• Entries provided:
· · · ·

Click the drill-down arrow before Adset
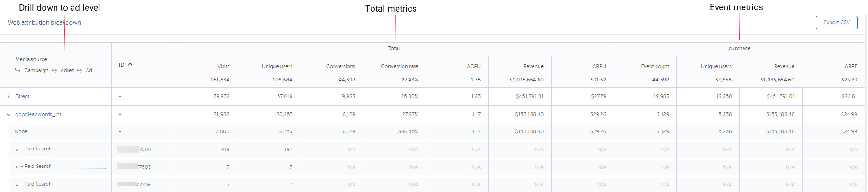Screen dimensions: 868x192 click(54, 70)
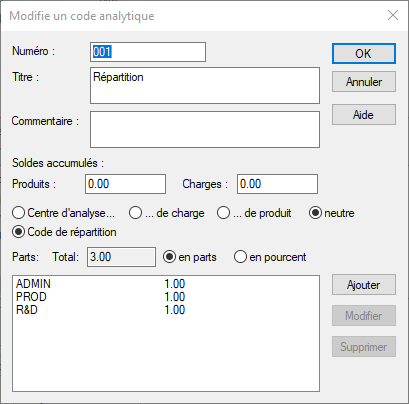Click the greyed-out Supprimer button

click(x=364, y=347)
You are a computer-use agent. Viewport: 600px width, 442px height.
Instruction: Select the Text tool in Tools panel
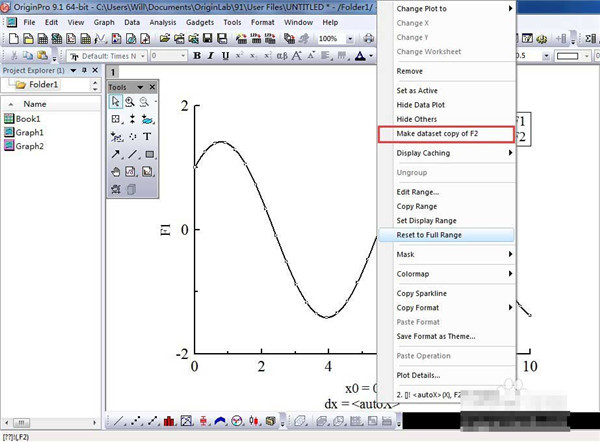[147, 136]
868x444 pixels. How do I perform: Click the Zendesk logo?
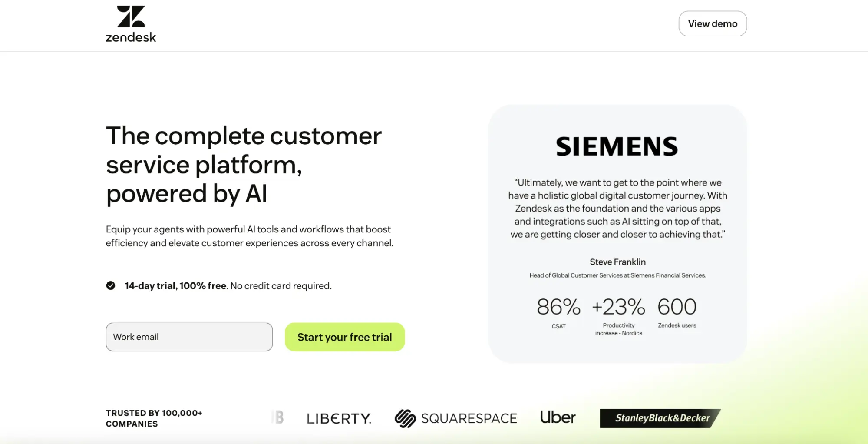point(130,24)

· · · ·

• Problem to solve: Nothing but the lines from the line holding "868x444 pixels. How" through the last line of the entries above is to be reproduced, exactly and without pictures.

• Response to the exercise:
868x444 pixels. How do I perform: Click the Zendesk logo?
point(130,24)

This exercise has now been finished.